Renal function is an important determinant of both ischemic and bleeding risk in patients with atrial fibrillation (AF) receiving antithrombotic therapy. A prespecified analysis of the EPIC-CAD randomized trial, published in EuroIntervention, evaluated the impact of renal dysfunction and compared edoxaban monotherapy with dual antithrombotic therapy (edoxaban plus a single antiplatelet agent) in patients with AF and stable coronary artery disease (CAD). 

A total of 1,040 patients were randomized and stratified by creatinine clearance (CrCl) into low (<50 mL/min) and high (≥50 mL/min) groups according to edoxaban dose-reduction criteria. The primary endpoint was net adverse clinical events (NACE), defined as a composite of all-cause death, myocardial infarction, stroke, systemic embolism, urgent revascularization, or major/clinically relevant non-major bleeding at 12 months.

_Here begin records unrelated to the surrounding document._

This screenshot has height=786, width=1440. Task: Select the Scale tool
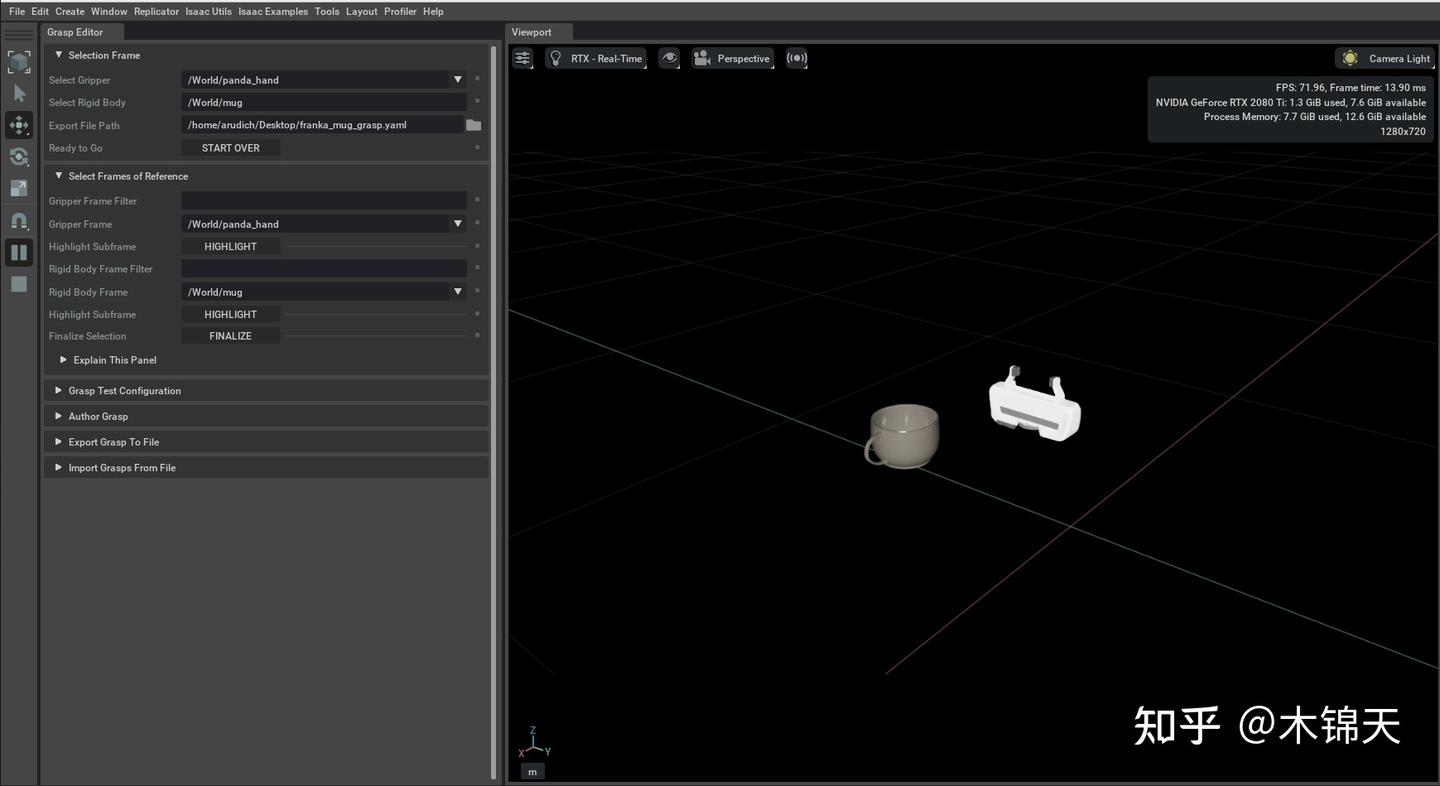coord(19,188)
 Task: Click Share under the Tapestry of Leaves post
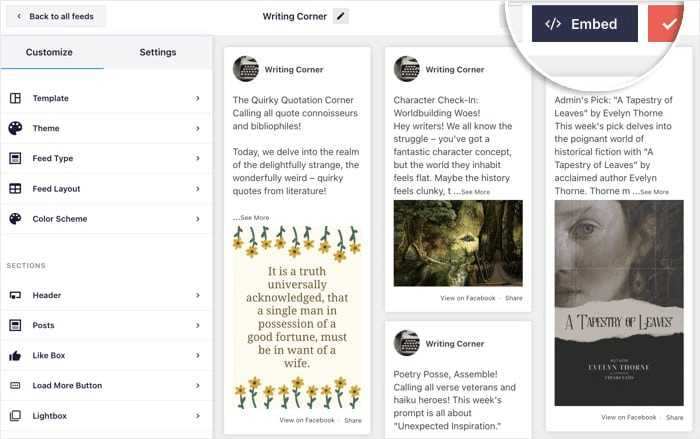click(x=675, y=417)
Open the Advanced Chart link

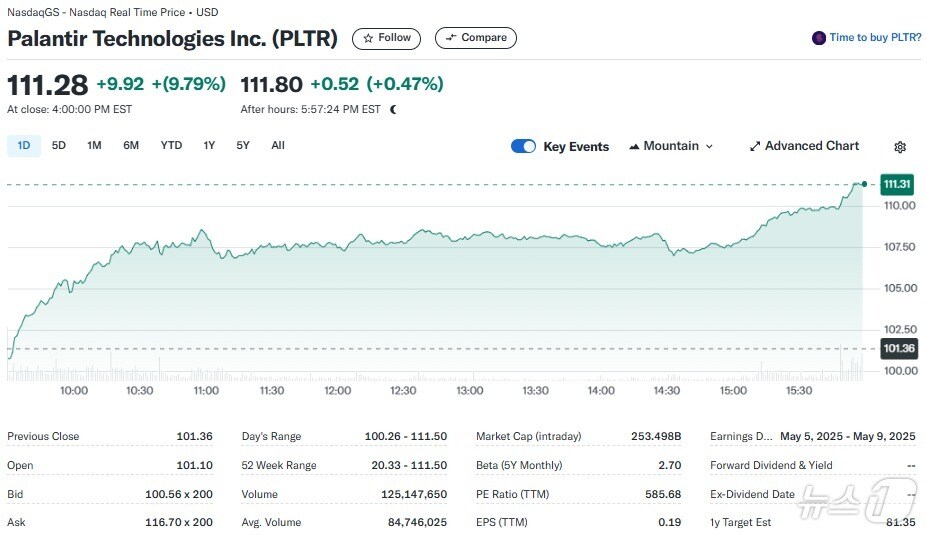(811, 146)
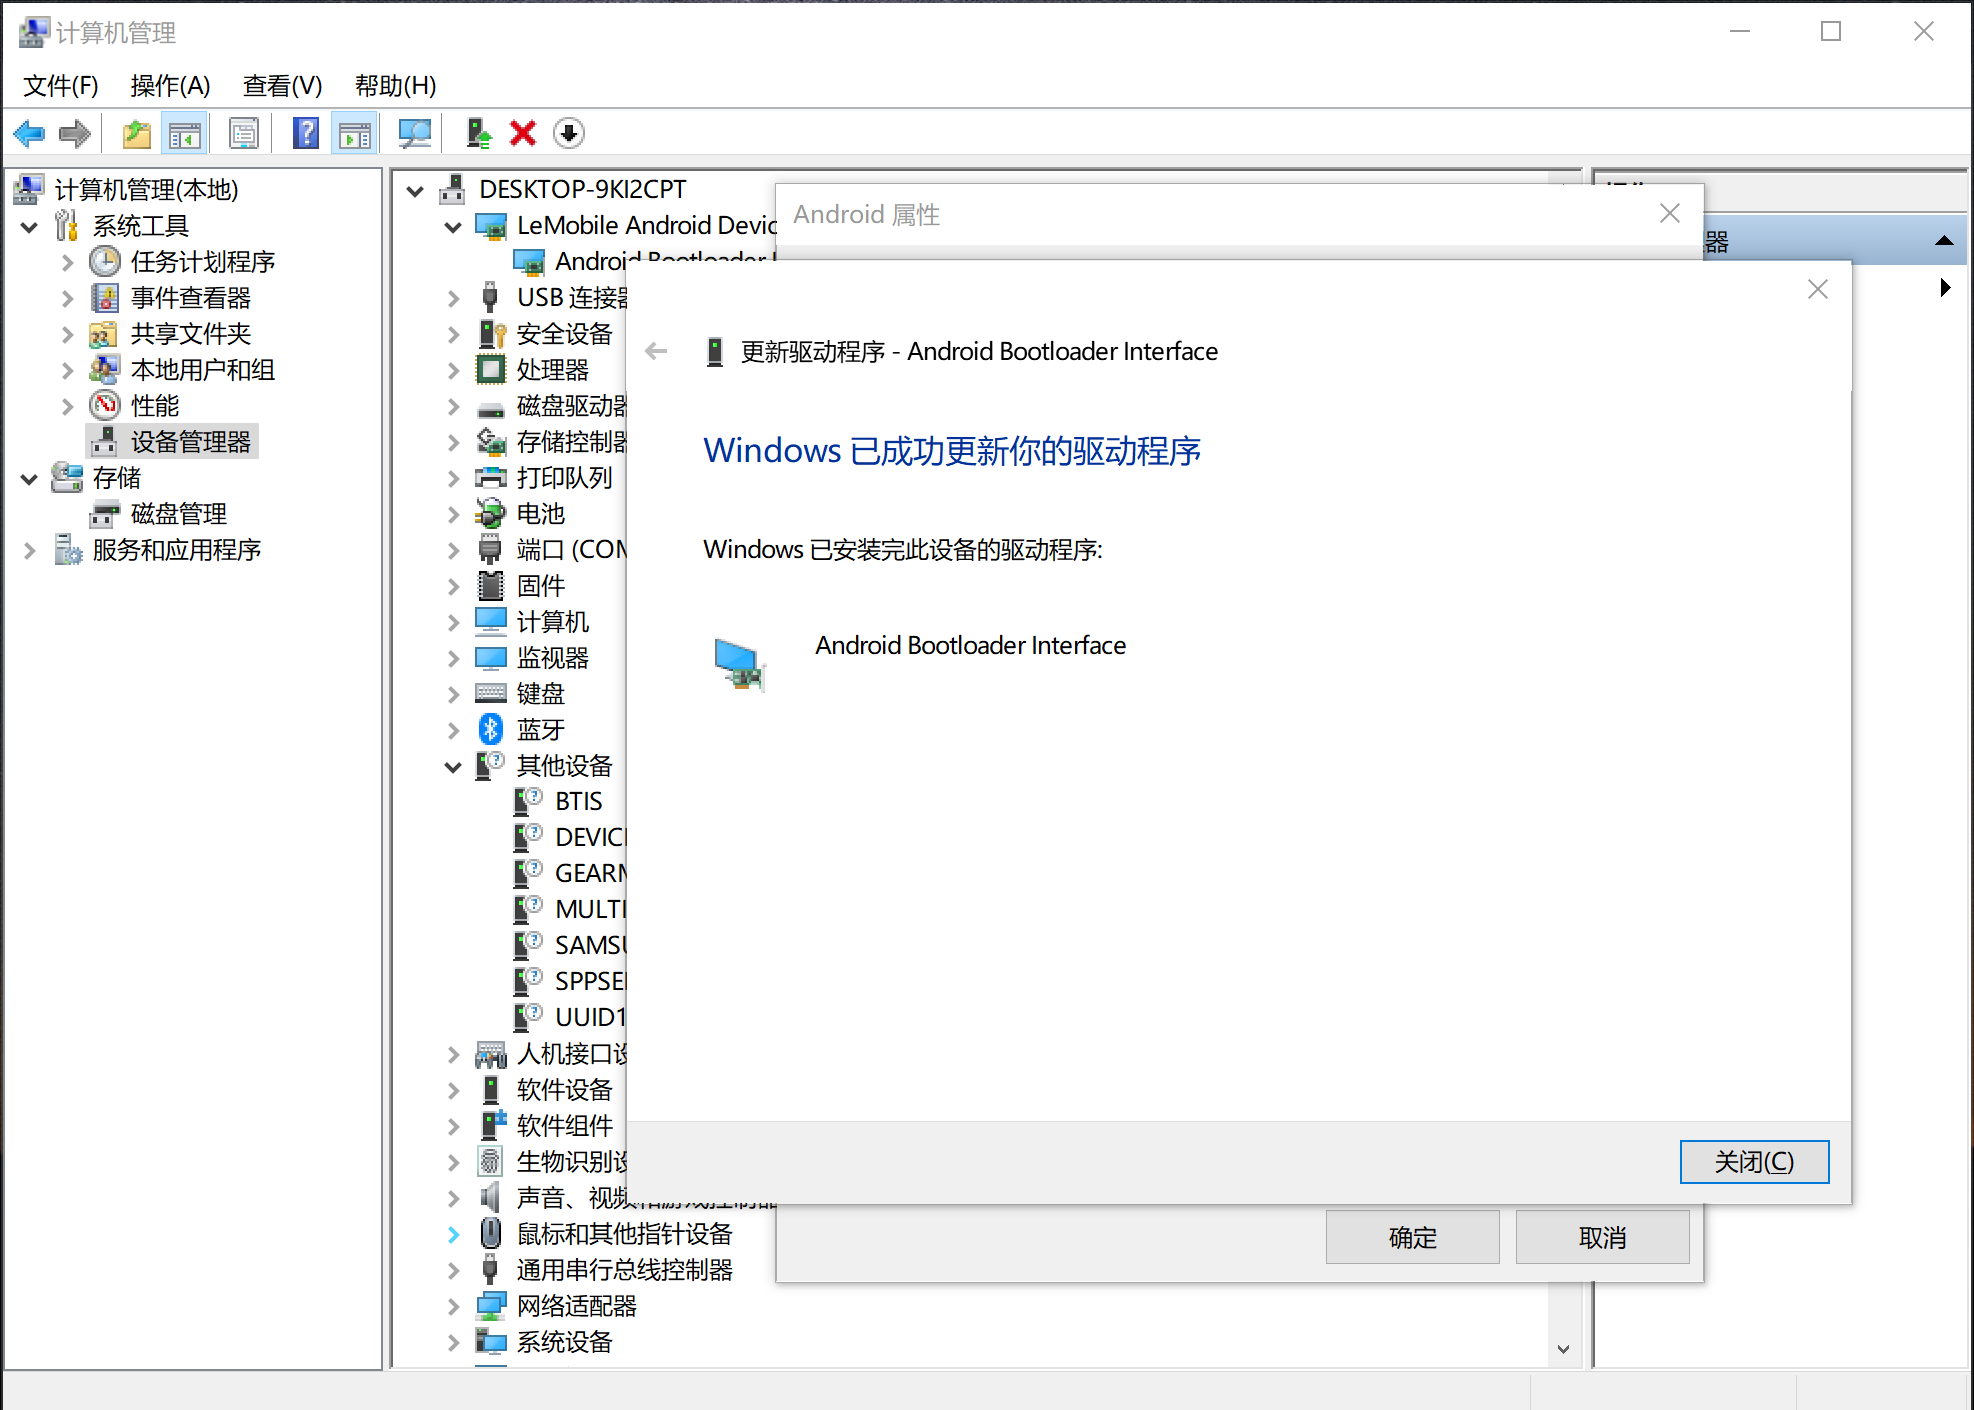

Among the cohort, 252 patients (24.2%) had low CrCl, and 788 (75.8%) had high CrCl. Patients with low CrCl were older and had more comorbidities. Low CrCl was associated with higher risks of NACE (hazard ratio [HR], 1.72; 95% confidence interval [CI], 1.19–2.49; p=0.004), ischemic events (HR, 2.70; 95% CI, 1.09–6.70; p=0.032), and bleeding (HR, 1.54; 95% CI, 1.01–2.34; p=0.046).

Edoxaban monotherapy reduced NACE compared with dual therapy in both the low CrCl group (12.1% vs 21.7%; HR, 0.52; 95% CI, 0.28–0.98; p=0.042) and the high CrCl group (5.2% vs 14.5%; HR, 0.40; 95% CI, 0.25–0.65; p<0.001), with no significant interaction by renal function (p=0.53).

These findings suggest that edoxaban monotherapy was associated with lower NACE risk than dual antithrombotic therapy regardless of renal function in patients with AF and stable CAD.